(THE PROBLEM):
In the records below, find the line with "Given: Open the 权利要求 tab" and the line with "Click the info". Print both exactly, along with every line between them, and no other line.

(AVAILABLE RECORDS):
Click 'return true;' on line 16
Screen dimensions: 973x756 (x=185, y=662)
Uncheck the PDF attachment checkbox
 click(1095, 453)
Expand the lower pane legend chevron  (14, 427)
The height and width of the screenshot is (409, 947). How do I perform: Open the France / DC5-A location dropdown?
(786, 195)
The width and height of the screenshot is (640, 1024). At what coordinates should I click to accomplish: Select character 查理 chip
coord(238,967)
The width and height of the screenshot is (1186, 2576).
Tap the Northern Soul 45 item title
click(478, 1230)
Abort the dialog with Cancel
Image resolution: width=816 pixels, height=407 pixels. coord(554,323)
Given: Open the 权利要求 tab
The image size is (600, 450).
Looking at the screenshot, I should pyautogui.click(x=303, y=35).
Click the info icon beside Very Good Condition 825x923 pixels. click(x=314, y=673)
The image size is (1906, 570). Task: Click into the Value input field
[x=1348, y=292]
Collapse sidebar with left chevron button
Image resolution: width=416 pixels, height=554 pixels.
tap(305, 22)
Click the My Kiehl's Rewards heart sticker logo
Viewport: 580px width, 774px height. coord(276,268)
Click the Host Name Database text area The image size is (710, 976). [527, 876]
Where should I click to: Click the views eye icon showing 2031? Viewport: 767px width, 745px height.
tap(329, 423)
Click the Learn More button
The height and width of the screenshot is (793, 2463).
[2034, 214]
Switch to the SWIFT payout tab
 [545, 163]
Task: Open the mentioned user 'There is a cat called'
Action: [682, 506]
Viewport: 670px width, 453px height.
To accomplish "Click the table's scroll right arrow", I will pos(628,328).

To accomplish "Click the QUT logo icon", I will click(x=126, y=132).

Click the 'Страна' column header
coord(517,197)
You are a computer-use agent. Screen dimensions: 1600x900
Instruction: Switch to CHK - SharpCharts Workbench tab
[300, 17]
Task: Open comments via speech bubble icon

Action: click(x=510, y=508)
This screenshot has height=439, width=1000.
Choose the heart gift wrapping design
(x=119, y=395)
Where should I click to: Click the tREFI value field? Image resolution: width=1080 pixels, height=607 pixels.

(COMPLETED EXERCISE):
Given: Open the 权利要求 tab
The image size is (600, 450).
Looking at the screenshot, I should pyautogui.click(x=303, y=35).
Click the info icon beside Very Good Condition 825x923 pixels. click(x=314, y=673)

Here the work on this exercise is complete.